Instructions for the task:
Set out the records from the start through the line containing "Action: 296,628" as a numbered list, leaving out any blank lines.

————————

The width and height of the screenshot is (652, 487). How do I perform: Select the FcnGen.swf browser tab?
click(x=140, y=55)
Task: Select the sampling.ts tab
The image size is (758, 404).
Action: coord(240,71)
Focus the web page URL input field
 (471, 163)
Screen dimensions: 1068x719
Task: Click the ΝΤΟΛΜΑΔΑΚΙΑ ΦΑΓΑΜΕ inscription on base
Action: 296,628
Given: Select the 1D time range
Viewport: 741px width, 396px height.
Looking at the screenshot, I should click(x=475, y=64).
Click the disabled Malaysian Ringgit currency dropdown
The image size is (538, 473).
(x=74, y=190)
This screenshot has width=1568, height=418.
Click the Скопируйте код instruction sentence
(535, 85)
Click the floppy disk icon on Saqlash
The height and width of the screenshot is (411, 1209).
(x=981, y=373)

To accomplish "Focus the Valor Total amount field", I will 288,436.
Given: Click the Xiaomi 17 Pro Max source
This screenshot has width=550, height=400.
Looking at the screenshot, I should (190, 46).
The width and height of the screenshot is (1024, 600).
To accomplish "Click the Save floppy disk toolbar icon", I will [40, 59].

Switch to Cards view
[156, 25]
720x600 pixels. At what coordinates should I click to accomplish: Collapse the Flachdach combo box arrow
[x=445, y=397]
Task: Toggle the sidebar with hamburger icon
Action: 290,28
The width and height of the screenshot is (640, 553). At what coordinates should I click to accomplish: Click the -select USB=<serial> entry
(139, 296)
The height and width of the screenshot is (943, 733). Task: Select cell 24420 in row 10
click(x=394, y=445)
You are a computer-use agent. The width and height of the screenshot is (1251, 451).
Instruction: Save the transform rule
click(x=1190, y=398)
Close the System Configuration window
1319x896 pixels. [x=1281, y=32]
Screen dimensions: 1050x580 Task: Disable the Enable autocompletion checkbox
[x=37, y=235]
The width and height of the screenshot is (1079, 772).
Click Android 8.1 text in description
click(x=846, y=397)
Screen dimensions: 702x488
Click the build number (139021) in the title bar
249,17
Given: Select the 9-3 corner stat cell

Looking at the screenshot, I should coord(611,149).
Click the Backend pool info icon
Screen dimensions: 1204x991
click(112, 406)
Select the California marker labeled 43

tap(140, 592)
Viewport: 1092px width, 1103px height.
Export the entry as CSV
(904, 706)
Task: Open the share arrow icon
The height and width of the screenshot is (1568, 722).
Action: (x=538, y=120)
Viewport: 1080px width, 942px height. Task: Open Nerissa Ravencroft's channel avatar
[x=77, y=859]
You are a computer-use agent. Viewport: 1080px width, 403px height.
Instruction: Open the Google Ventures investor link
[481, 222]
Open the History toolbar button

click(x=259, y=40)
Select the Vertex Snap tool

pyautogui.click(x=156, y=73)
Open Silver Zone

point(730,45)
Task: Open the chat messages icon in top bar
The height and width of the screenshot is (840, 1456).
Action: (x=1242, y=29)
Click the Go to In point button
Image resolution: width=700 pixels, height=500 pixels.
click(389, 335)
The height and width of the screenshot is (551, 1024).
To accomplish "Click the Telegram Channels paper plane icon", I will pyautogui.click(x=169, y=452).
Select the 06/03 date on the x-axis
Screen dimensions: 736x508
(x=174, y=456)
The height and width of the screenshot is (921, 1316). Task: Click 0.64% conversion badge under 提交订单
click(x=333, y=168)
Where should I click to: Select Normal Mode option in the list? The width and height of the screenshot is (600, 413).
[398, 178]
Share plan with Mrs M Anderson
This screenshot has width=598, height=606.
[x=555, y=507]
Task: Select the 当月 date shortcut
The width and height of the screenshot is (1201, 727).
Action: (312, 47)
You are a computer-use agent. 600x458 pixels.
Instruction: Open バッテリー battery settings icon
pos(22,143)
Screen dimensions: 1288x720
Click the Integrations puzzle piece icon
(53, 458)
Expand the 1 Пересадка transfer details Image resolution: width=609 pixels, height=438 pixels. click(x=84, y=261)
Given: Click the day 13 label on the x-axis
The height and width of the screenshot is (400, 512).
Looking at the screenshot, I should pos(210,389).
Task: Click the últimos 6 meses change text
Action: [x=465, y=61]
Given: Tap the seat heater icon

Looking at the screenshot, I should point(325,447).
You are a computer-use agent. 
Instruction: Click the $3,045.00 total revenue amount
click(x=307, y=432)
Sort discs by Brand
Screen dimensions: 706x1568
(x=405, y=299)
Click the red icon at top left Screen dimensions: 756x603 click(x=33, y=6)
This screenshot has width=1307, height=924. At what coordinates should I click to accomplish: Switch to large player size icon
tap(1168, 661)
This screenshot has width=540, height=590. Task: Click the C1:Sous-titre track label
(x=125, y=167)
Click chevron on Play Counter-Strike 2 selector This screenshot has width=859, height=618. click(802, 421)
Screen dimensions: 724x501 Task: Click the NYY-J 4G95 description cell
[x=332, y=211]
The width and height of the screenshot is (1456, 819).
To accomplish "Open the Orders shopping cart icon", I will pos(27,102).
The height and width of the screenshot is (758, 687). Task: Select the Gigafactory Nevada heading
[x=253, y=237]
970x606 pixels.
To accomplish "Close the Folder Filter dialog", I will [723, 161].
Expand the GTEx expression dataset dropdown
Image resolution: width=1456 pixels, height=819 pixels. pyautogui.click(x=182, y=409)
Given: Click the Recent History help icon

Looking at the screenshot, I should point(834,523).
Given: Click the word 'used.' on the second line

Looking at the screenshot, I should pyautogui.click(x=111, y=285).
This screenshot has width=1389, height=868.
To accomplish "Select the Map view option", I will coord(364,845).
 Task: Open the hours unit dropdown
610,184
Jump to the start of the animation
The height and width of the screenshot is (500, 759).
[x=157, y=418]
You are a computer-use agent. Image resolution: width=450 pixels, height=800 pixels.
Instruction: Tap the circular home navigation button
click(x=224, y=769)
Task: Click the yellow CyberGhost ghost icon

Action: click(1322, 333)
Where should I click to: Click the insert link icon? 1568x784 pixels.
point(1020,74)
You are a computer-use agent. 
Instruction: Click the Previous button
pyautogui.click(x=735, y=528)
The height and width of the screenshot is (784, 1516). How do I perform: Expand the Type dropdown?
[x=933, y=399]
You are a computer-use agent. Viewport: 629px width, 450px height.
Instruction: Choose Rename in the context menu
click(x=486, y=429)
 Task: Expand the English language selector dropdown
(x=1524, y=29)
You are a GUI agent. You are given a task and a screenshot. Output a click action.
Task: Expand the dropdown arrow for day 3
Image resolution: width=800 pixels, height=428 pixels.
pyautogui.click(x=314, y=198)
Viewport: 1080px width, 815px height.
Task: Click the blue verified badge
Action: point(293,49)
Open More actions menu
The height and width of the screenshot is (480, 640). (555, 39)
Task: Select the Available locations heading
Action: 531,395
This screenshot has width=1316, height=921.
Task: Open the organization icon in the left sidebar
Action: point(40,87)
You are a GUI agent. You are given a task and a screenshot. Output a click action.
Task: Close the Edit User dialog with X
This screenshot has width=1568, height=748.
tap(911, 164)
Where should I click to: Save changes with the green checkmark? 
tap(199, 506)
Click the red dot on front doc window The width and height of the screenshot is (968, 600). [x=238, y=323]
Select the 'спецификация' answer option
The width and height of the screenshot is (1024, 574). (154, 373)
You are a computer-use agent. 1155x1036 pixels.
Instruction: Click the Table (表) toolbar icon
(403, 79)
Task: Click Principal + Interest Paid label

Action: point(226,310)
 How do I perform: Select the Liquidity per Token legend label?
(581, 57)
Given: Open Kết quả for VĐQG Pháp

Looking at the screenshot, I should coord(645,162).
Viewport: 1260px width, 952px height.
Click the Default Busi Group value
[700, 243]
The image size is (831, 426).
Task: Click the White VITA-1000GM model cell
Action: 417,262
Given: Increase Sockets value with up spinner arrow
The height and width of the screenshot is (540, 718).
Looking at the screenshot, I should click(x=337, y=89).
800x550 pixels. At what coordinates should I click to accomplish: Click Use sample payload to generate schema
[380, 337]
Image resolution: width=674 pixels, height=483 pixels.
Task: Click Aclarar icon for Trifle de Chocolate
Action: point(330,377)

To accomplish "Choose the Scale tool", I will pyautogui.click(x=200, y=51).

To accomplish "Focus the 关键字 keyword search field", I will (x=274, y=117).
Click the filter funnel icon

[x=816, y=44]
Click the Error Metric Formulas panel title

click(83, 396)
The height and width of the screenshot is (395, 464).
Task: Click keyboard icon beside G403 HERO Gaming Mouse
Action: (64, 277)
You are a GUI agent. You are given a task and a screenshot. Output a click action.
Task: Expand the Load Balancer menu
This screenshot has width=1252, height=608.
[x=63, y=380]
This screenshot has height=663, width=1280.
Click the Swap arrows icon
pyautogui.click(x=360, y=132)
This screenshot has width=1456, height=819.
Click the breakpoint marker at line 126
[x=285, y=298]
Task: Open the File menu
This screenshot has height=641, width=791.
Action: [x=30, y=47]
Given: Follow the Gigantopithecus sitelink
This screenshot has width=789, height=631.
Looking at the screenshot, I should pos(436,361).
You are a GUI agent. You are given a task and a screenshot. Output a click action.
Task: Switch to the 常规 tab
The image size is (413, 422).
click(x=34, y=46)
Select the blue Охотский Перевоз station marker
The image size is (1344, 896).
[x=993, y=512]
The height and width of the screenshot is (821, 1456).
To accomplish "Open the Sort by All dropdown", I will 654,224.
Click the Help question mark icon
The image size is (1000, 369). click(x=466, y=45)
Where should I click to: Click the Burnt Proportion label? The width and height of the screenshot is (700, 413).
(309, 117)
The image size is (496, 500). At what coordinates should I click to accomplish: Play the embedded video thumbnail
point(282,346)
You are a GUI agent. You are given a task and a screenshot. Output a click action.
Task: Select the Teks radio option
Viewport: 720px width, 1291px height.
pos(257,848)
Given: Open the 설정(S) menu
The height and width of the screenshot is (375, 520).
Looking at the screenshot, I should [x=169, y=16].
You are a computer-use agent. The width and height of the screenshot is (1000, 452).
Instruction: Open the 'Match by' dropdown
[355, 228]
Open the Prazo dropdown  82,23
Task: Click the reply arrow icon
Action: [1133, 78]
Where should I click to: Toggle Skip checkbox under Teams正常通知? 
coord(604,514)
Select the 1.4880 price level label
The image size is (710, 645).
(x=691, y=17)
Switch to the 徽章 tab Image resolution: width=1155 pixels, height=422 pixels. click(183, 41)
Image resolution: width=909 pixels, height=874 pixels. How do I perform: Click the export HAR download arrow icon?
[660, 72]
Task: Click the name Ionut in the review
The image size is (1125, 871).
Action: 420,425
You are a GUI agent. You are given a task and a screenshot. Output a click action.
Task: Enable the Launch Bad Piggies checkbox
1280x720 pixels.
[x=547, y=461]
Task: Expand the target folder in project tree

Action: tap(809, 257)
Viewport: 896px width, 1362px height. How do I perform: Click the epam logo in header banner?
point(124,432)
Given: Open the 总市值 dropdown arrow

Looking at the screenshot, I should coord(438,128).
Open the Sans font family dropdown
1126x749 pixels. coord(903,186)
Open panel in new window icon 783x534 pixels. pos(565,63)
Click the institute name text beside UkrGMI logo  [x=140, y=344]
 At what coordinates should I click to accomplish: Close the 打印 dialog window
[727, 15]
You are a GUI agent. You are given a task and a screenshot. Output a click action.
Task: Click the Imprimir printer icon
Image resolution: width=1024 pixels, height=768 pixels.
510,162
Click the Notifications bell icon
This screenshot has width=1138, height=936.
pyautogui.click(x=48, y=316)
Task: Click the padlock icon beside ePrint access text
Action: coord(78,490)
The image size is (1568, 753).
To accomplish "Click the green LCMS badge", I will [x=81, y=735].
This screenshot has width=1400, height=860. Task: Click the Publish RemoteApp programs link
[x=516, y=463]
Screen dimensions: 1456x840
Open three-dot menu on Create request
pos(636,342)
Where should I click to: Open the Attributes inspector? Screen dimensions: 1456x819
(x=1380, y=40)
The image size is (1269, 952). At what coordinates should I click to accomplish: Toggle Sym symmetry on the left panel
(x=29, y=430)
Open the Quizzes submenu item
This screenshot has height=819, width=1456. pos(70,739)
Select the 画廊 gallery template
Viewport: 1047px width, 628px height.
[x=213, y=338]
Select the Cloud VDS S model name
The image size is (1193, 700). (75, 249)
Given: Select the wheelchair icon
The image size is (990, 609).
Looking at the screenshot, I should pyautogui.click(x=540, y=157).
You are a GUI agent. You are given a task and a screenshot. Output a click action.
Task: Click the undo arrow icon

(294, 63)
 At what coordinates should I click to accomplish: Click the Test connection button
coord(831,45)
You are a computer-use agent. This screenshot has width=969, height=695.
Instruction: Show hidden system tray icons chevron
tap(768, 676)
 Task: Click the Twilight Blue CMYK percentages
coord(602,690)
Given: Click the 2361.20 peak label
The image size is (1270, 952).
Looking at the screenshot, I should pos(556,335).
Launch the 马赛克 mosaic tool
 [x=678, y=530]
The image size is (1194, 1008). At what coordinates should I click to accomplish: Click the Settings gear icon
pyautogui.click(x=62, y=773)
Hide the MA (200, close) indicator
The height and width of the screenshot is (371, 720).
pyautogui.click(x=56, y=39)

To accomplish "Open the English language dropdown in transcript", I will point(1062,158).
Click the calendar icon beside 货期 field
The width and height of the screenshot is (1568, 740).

————————

Exercise output:
1. The width and height of the screenshot is (652, 487). How do I perform: Select the FcnGen.swf browser tab?
2. click(x=140, y=55)
3. Task: Select the sampling.ts tab
4. The image size is (758, 404).
5. Action: coord(240,71)
6. Focus the web page URL input field
7.  (471, 163)
8. Screen dimensions: 1068x719
9. Task: Click the ΝΤΟΛΜΑΔΑΚΙΑ ΦΑΓΑΜΕ inscription on base
10. Action: 296,628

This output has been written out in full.